### Aim
Convert the records below into a JSON list of strings, one string per line and blank lines omitted.
* begin Input rows *
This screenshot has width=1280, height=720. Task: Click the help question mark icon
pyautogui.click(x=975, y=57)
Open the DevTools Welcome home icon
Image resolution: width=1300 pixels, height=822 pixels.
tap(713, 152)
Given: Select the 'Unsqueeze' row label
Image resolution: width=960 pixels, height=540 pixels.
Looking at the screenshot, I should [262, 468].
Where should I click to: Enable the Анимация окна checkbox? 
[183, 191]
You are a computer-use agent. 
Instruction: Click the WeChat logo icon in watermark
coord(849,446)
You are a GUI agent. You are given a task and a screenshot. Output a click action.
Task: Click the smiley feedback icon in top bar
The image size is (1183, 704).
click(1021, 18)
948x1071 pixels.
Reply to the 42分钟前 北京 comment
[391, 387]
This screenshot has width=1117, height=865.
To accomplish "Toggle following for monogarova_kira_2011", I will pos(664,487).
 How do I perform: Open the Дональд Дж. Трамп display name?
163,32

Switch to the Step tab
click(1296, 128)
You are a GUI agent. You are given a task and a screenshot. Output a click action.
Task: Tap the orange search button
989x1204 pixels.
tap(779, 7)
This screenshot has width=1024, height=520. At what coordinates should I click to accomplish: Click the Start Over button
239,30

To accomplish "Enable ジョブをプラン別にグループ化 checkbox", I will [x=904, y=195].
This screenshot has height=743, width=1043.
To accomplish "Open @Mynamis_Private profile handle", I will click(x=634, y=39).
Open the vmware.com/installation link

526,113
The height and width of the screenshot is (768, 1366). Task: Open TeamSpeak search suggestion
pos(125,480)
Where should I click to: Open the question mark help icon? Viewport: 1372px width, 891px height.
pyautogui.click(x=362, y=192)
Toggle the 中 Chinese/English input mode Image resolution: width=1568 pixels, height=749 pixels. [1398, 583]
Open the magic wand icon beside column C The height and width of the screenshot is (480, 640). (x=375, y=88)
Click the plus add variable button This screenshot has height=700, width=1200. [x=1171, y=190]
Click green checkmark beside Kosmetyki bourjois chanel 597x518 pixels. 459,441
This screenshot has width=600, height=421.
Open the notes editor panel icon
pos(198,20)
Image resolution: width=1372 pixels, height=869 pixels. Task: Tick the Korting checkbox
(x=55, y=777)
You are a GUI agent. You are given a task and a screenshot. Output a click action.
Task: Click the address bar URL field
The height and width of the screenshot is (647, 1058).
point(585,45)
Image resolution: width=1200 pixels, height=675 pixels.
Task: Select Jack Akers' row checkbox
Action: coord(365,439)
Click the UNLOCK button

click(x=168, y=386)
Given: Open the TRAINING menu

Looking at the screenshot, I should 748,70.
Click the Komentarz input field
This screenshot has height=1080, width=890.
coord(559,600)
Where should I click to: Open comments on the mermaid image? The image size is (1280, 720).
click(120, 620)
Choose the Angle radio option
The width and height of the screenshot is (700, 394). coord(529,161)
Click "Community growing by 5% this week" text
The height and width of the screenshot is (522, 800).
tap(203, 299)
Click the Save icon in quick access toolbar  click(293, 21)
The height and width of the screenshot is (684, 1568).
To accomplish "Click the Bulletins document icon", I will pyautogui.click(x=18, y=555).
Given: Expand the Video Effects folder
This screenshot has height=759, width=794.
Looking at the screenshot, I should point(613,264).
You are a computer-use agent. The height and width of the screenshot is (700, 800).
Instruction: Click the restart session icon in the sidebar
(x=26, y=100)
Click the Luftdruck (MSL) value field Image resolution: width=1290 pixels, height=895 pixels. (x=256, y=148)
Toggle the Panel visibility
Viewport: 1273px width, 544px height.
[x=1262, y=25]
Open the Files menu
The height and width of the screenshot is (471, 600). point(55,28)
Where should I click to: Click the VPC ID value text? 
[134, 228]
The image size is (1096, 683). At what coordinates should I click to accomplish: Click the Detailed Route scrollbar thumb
* end Input rows *
### Solution to this exercise
[
  "This screenshot has width=1280, height=720. Task: Click the help question mark icon",
  "pyautogui.click(x=975, y=57)",
  "Open the DevTools Welcome home icon",
  "Image resolution: width=1300 pixels, height=822 pixels.",
  "tap(713, 152)",
  "Given: Select the 'Unsqueeze' row label",
  "Image resolution: width=960 pixels, height=540 pixels.",
  "Looking at the screenshot, I should [262, 468].",
  "Where should I click to: Enable the Анимация окна checkbox? ",
  "[183, 191]",
  "You are a computer-use agent. ",
  "Instruction: Click the WeChat logo icon in watermark",
  "coord(849,446)",
  "You are a GUI agent. You are given a task and a screenshot. Output a click action.",
  "Task: Click the smiley feedback icon in top bar",
  "The image size is (1183, 704).",
  "click(1021, 18)",
  "948x1071 pixels.",
  "Reply to the 42分钟前 北京 comment",
  "[391, 387]",
  "This screenshot has width=1117, height=865.",
  "To accomplish \"Toggle following for monogarova_kira_2011\", I will pos(664,487).",
  " How do I perform: Open the Дональд Дж. Трамп display name?",
  "163,32",
  "Switch to the Step tab",
  "click(1296, 128)",
  "You are a GUI agent. You are given a task and a screenshot. Output a click action.",
  "Task: Tap the orange search button",
  "989x1204 pixels.",
  "tap(779, 7)",
  "This screenshot has width=1024, height=520. At what coordinates should I click to accomplish: Click the Start Over button",
  "239,30",
  "To accomplish \"Enable ジョブをプラン別にグループ化 checkbox\", I will [x=904, y=195].",
  "This screenshot has height=743, width=1043.",
  "To accomplish \"Open @Mynamis_Private profile handle\", I will click(x=634, y=39).",
  "Open the vmware.com/installation link",
  "526,113",
  "The height and width of the screenshot is (768, 1366). Task: Open TeamSpeak search suggestion",
  "pos(125,480)",
  "Where should I click to: Open the question mark help icon? Viewport: 1372px width, 891px height.",
  "pyautogui.click(x=362, y=192)",
  "Toggle the 中 Chinese/English input mode Image resolution: width=1568 pixels, height=749 pixels. [1398, 583]",
  "Open the magic wand icon beside column C The height and width of the screenshot is (480, 640). (x=375, y=88)",
  "Click the plus add variable button This screenshot has height=700, width=1200. [x=1171, y=190]",
  "Click green checkmark beside Kosmetyki bourjois chanel 597x518 pixels. 459,441",
  "This screenshot has width=600, height=421.",
  "Open the notes editor panel icon",
  "pos(198,20)",
  "Image resolution: width=1372 pixels, height=869 pixels. Task: Tick the Korting checkbox",
  "(x=55, y=777)",
  "You are a GUI agent. You are given a task and a screenshot. Output a click action.",
  "Task: Click the address bar URL field",
  "The height and width of the screenshot is (647, 1058).",
  "point(585,45)",
  "Image resolution: width=1200 pixels, height=675 pixels.",
  "Task: Select Jack Akers' row checkbox",
  "Action: coord(365,439)",
  "Click the UNLOCK button",
  "click(x=168, y=386)",
  "Given: Open the TRAINING menu",
  "Looking at the screenshot, I should 748,70.",
  "Click the Komentarz input field",
  "This screenshot has height=1080, width=890.",
  "coord(559,600)",
  "Where should I click to: Open comments on the mermaid image? The image size is (1280, 720).",
  "click(120, 620)",
  "Choose the Angle radio option",
  "The width and height of the screenshot is (700, 394). coord(529,161)",
  "Click \"Community growing by 5% this week\" text",
  "The height and width of the screenshot is (522, 800).",
  "tap(203, 299)",
  "Click the Save icon in quick access toolbar  click(293, 21)",
  "The height and width of the screenshot is (684, 1568).",
  "To accomplish \"Click the Bulletins document icon\", I will pyautogui.click(x=18, y=555).",
  "Given: Expand the Video Effects folder",
  "This screenshot has height=759, width=794.",
  "Looking at the screenshot, I should point(613,264).",
  "You are a computer-use agent. The height and width of the screenshot is (700, 800).",
  "Instruction: Click the restart session icon in the sidebar",
  "(x=26, y=100)",
  "Click the Luftdruck (MSL) value field Image resolution: width=1290 pixels, height=895 pixels. (x=256, y=148)",
  "Toggle the Panel visibility",
  "Viewport: 1273px width, 544px height.",
  "[x=1262, y=25]",
  "Open the Files menu",
  "The height and width of the screenshot is (471, 600). point(55,28)",
  "Where should I click to: Click the VPC ID value text? ",
  "[134, 228]",
  "The image size is (1096, 683). At what coordinates should I click to accomplish: Click the Detailed Route scrollbar thumb"
]